You’re Doing Yourself No Favors
If you walk around dealing with men on the assumption that they are all giant disappointments, you’re working against yourself and not to mention it’s lame. Be kind to your heart, and set the expectation, with yourself, that every man that enters your world is there to bring value – until he proves otherwise.
Men Pick Up On Your Energy
No matter how much we minimize men and put their ability to think critically under suspicion, they too can pick up on social cues and our energy. So when you’re acting like a bish, they feel it. When you relegate them to the friend zone, they feel it. When you put them into a “hoe” category, it reads as especially offensive, and makes it’s hard for a man to go up against the probability of rejection, taking a shot in the dark to win you over. What you put into the universe you get back. If you think all men are hoes, you’ll attract male hoes.
It Won’t End Well For You My Dear
No matter how you try to look past it, your dating career will be short lived if you continue stereotyping the men who enter your world. You know that old cat lady spinster that you feel sorry for? Yeah, you’re her! If not her, then you will be stuck with the dude you know you had no business allowing to wife you. Girl, open up and give these dudes a clean slate!
You’re Weak My Dear Friend
It may seem easier to protect yourself by always keeping that protective armor around your heart, but by doing so, anytime bae decides to open his third eye, he will recognize your number – exposing all your vulnerabilities and your weaknesses.

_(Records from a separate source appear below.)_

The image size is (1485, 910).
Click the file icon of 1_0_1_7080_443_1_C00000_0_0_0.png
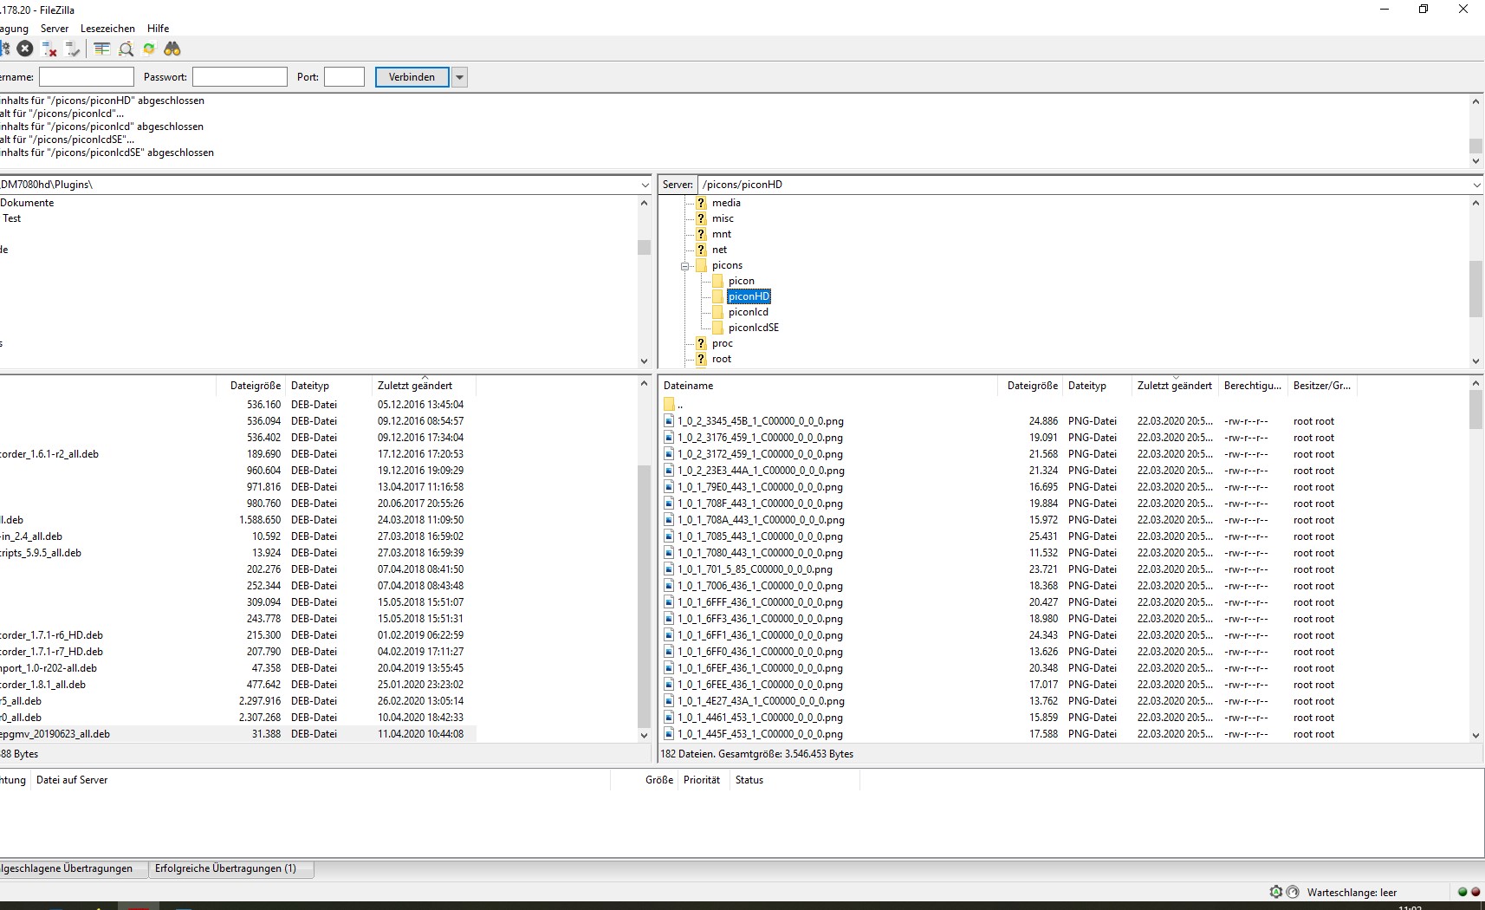(669, 553)
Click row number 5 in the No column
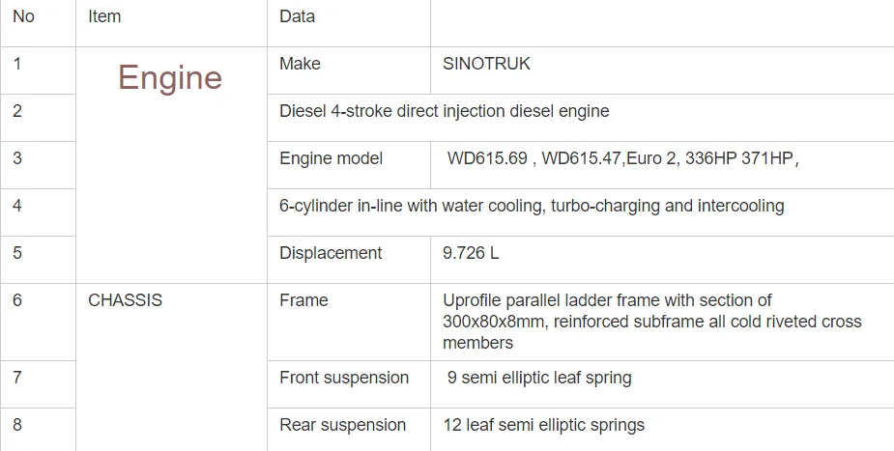Viewport: 894px width, 451px height. pyautogui.click(x=17, y=253)
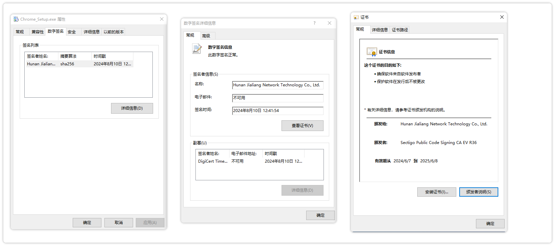Select the 以前的版本 tab
This screenshot has width=555, height=246.
(x=113, y=32)
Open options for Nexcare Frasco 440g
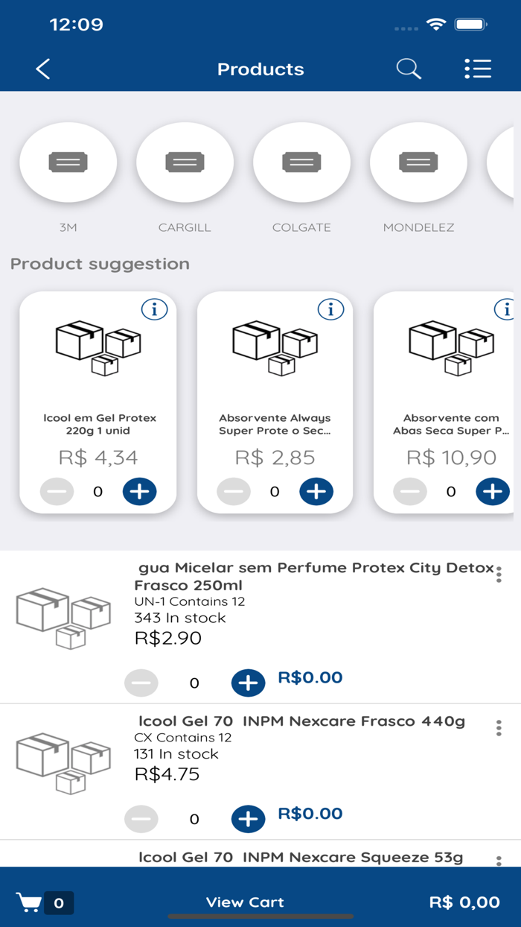The height and width of the screenshot is (927, 521). (499, 728)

Girl, your strength is something that should never be protected. Allow it to get a little dirty. It build’s character, I swear!
You Mess It Up For the Deserving
Transparency in today’s dating world is not valued nearly as much as it should be. In fact, most men who lead with authenticity are often viewed as soft or too emotional, when in fact their sincerity and their ability to be genuine should be the one thing that keeps him a front runner. Don’t get me wrong, too much sincerity can be overwhelming, but lets focus on the men that operate under a high level of emotional regulation. Get out of your head and don’t give this guy a complex if he has to move on from you.

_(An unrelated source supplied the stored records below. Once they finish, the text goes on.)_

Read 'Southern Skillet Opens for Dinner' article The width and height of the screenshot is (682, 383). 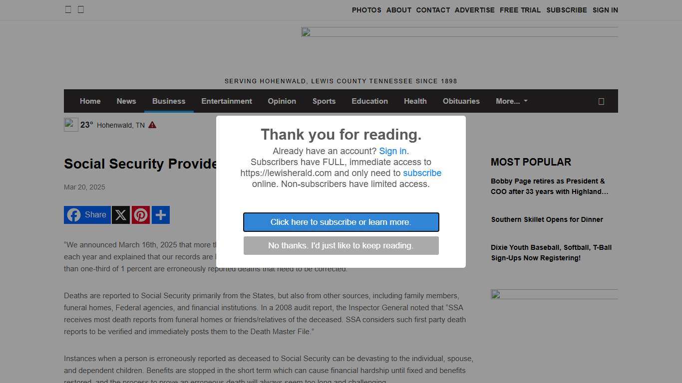pos(547,219)
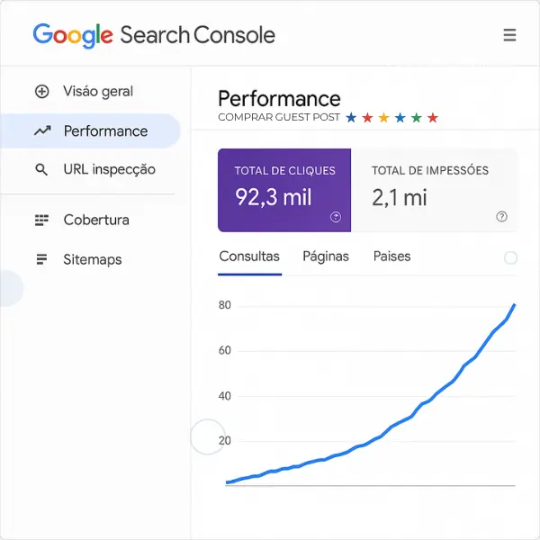Click the hollow circle left of the chart
540x540 pixels.
(207, 437)
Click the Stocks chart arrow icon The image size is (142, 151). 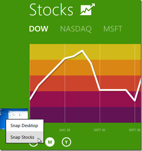[87, 9]
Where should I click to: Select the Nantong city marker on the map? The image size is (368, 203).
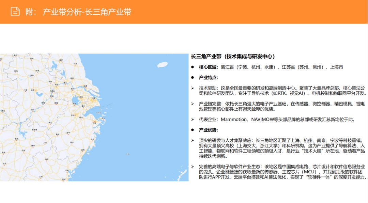point(86,87)
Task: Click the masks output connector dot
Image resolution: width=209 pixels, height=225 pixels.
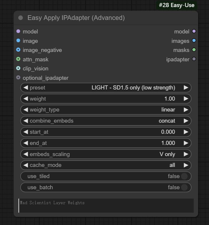Action: coord(194,50)
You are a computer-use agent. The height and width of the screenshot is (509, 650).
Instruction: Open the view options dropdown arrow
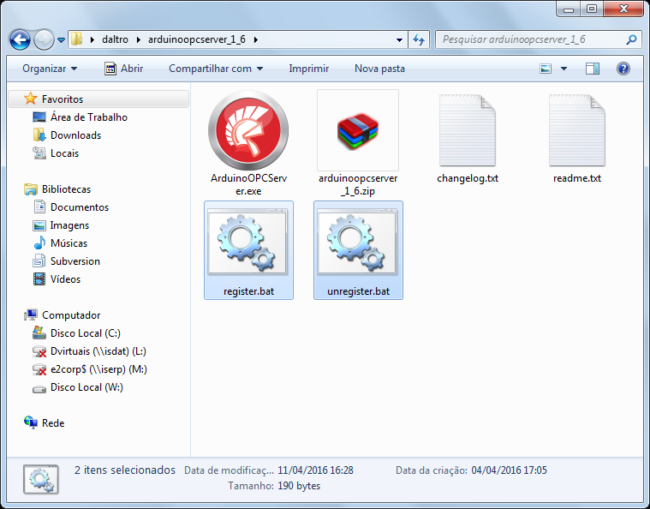(564, 69)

You’ll Lose A Dope Ass Dude
If you don’t get your act together, there’s a strong possibility he’ll cut ties. A man that can see that deep into your person, won’t waste his time expecting a return from a woman that isn’t worth the investment. However, please remember, this “dope ass dude” doesn’t always have to be your next husband. Drop the expectations and just assume that at the very least, this guy will be a dope ass friend who may teach you a thing or two – even if you only learn something about yourself!

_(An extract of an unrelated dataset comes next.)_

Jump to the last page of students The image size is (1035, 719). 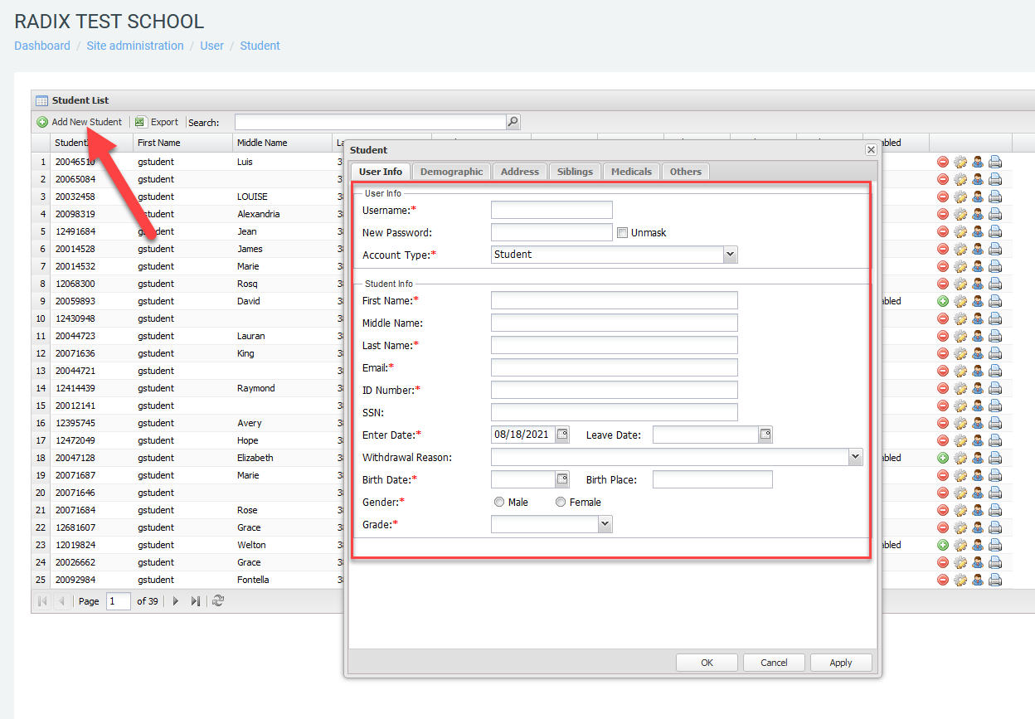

All in all, put your guard down and let a man impress you. Allow him to readjust your expectations, or better yet, eliminate them all together. If he’s not the guy you decide to fall in love with and marry, that’s ok. The least that you can expect is that he’ll keep you entertained until the right one comes along.
As to this perceptive, and did I mention find as hell man that warranted this submission, let’s just say I’m still enjoying his presence.
DO YOU IMMEDIATELY FORCE YOUR MALE PROSPECTS INTO THE “MALE THOT” CATEGORY?